La mayoría de las veces nuestras madres no nos vuelven a ver, a no ser que nos toque el mismo destino que a ellas, vegetar como vacas lecheras. Esto significa parir un hijo por año, el cual nos es quitado inmediatamente después de nacer. Entre seis y ocho semanas después del parto, de nuevo somos inseminadas. Mientras un nuevo embrión se desarrolla en nuestro cuerpo, somos ordeñadas diariamente. Esta doble carga debilita nuestro organismo, de forma que la mayoría de las veces en pocos años no podemos mantener ese rendimiento o caemos enfermas. Cuando ya consideráis que nuestra productividad no es suficiente, acabamos, al igual que los demás, ante el carnicero.

Nosotras, las gallinas ponedoras, pasamos nuestra existencia de manera cruel. Mediante la cría nos habéis llevado a tener que poner hasta 320 huevos por año. Pero no se nos permite empollar ninguno ni llegamos a ver cómo nuestros hijos salen del huevo.

En Alemania, por ejemplo, cada año son cerca de noventa millones los huevos que se incuban en gigantescas incubadoras, pues necesitáis una y otra vez de nuevas gallinas ponedoras, ya que después de dos años nosotras ya no podemos rendir más; en agradecimiento por ello nos pasáis por el cuchillo. Nosotras ya sabemos lo que pasa con nuestros hijos, pues nosotras mismas lo hemos experimentado.

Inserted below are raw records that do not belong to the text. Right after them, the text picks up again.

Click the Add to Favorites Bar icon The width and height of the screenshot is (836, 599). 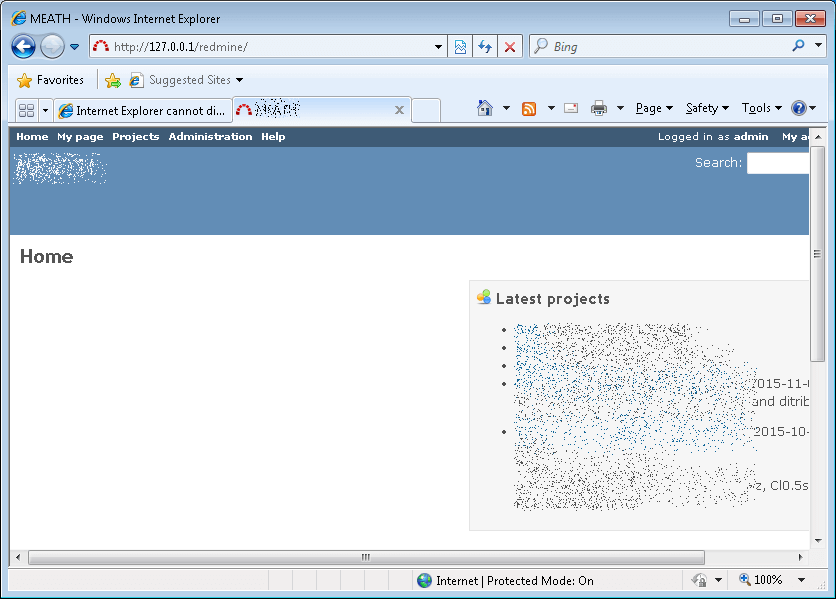tap(113, 80)
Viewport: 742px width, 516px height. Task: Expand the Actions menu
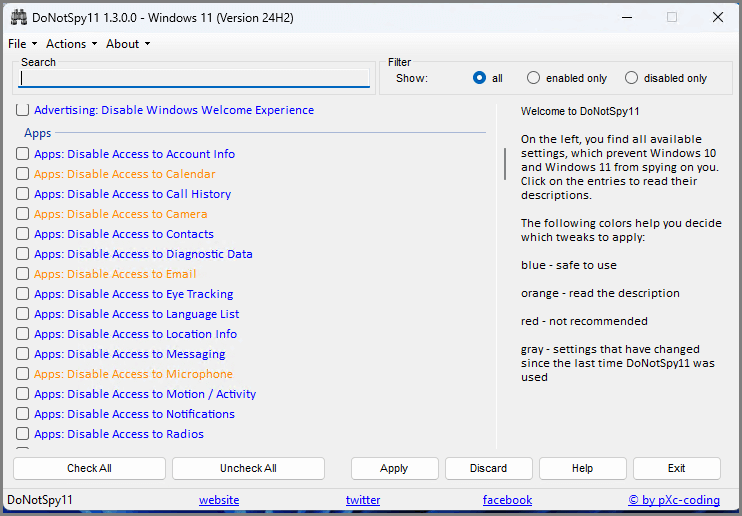pos(71,44)
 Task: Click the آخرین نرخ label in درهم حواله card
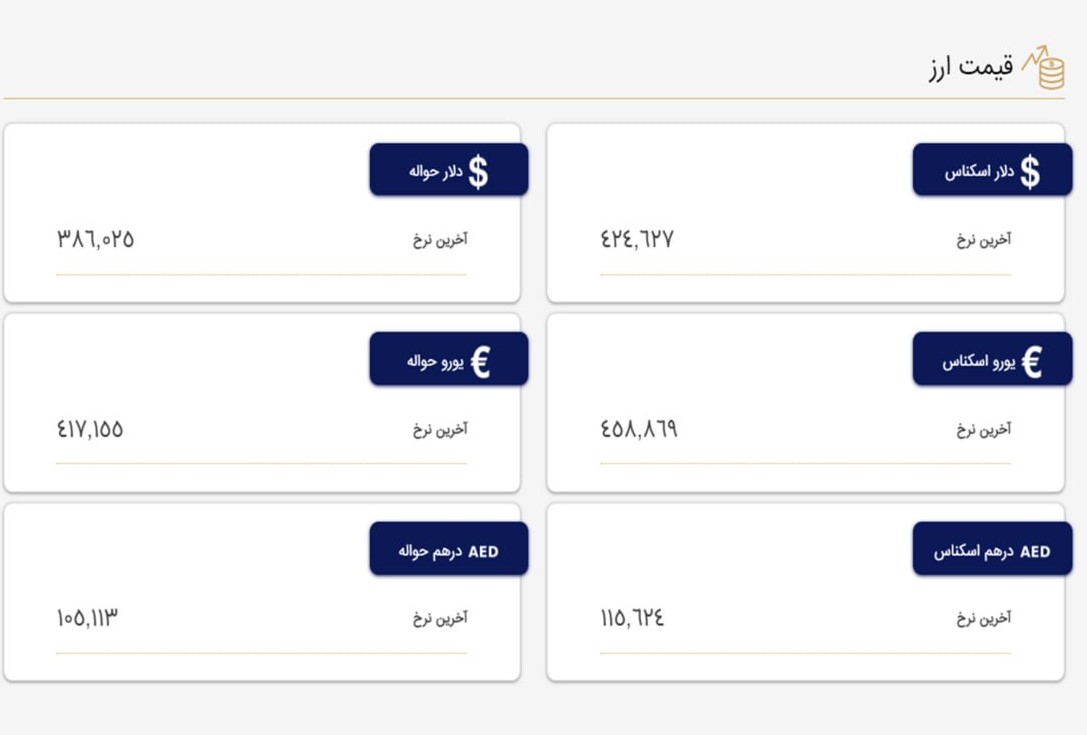click(440, 617)
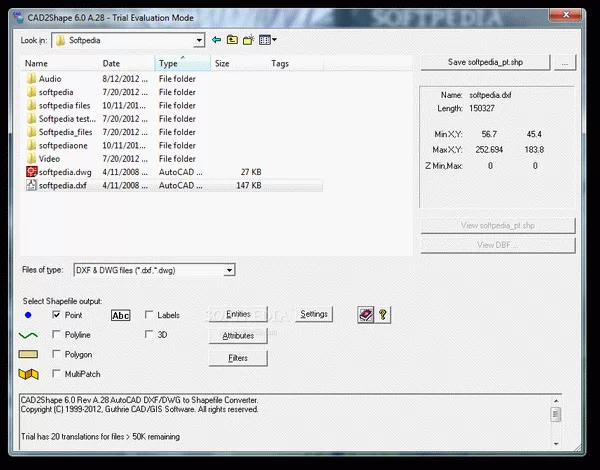Check the 3D option checkbox

[x=149, y=335]
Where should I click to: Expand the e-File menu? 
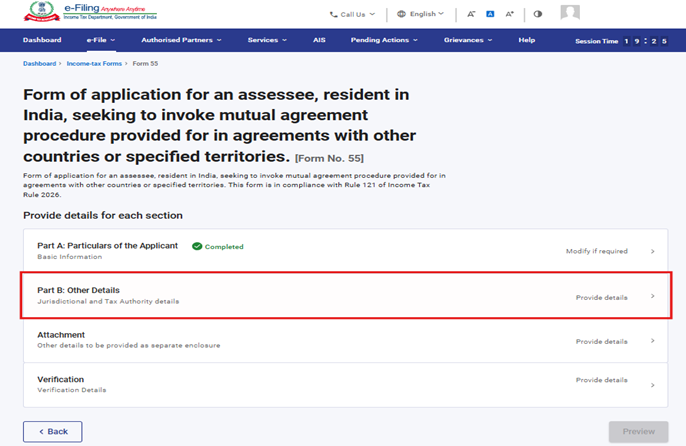point(100,40)
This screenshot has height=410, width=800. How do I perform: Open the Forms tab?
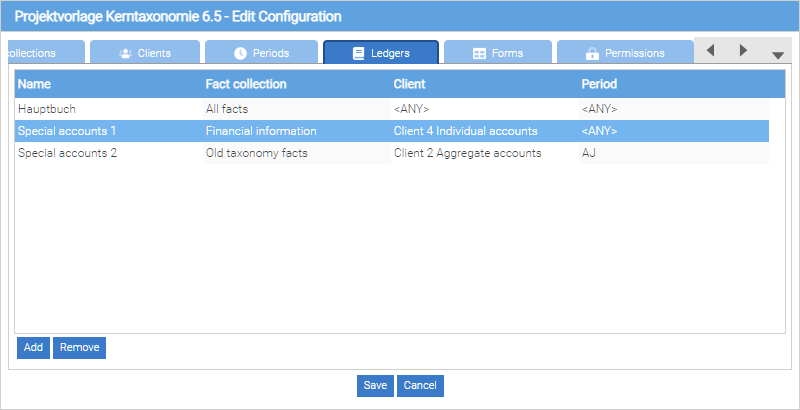click(x=497, y=53)
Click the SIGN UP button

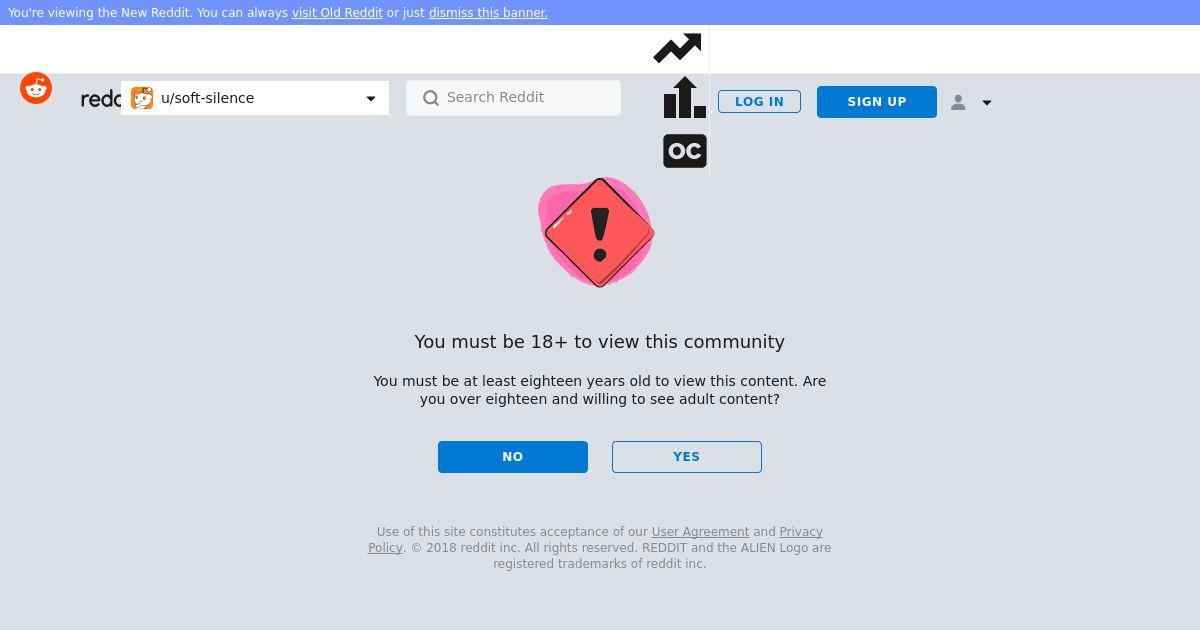tap(877, 102)
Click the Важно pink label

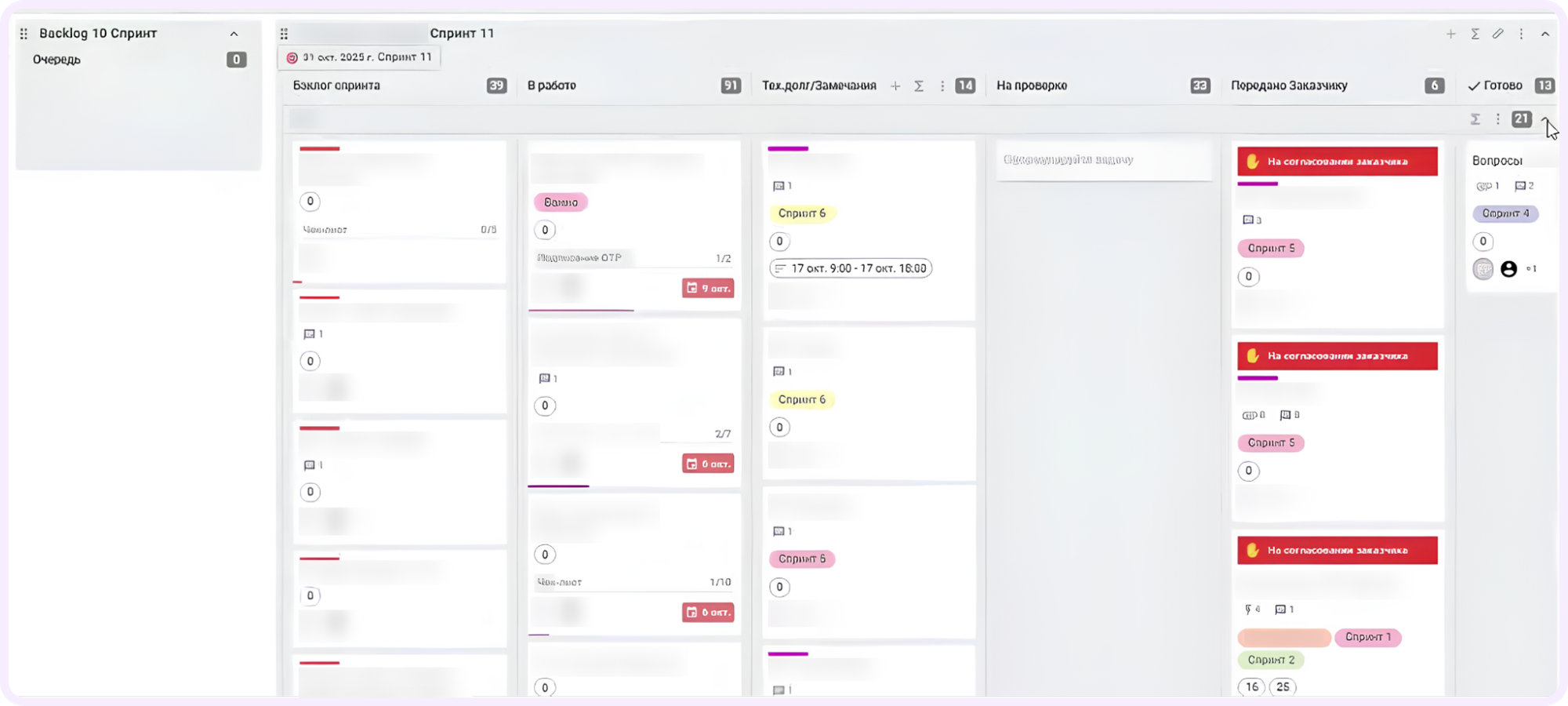click(561, 202)
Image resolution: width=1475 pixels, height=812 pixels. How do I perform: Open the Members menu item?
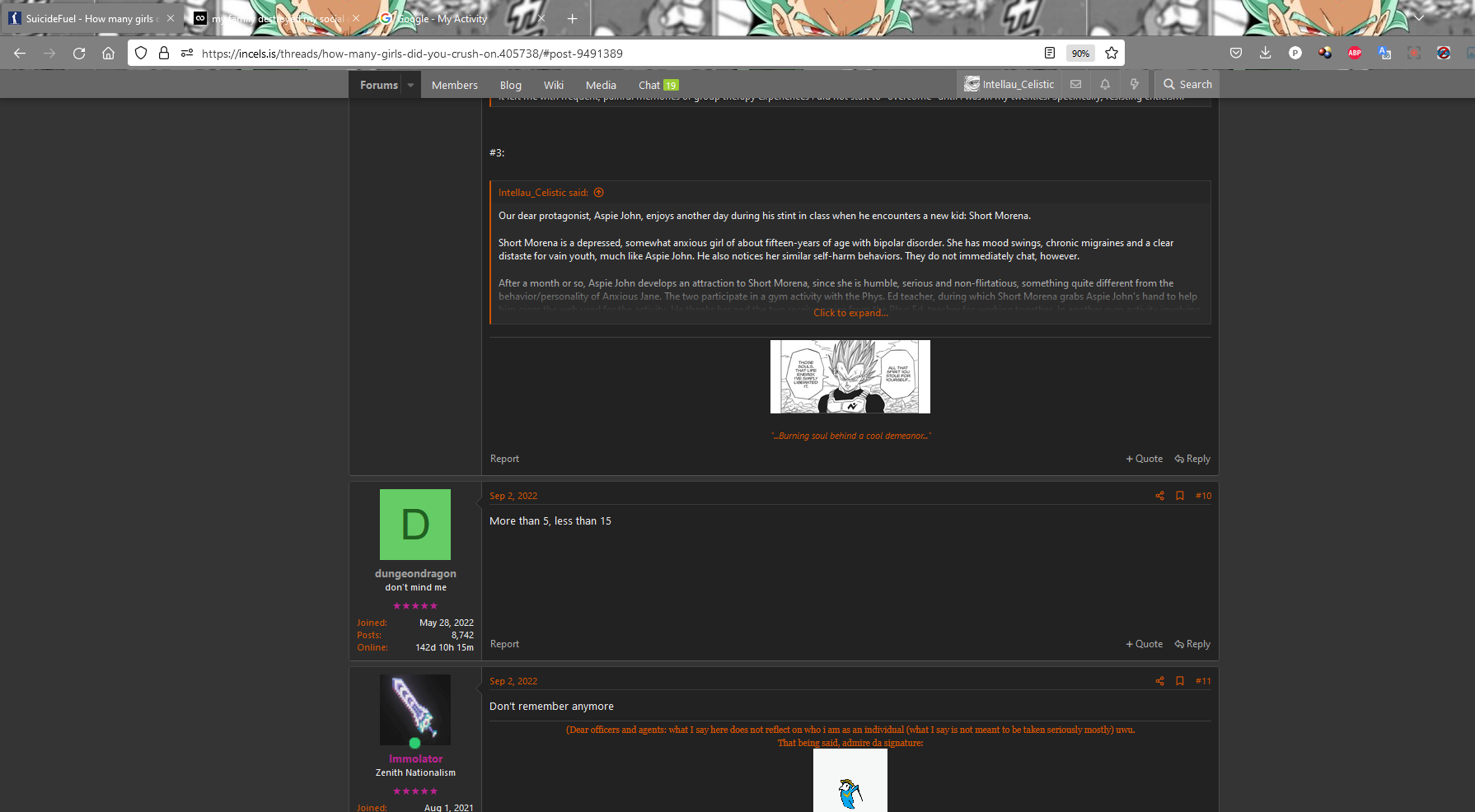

Pocas horas después de salir del huevo, nuestros pollitos pasan a una cinta transportadora donde los varones son separados de sus hermanas hembras. Como la mitad de los pollitos, 45 millones cada año son machos, y por tanto no pueden poner huevos, carecen de valor; por lo tanto siguen por la cinta directamente hacia la muerte. Son asfixiados con gas o su cuerpo vivo es troceado a su paso por cuchillas rotantes. ¿Quién os ha dado a vosotros los humanos el derecho a matar a tantos millones de seres inocentes?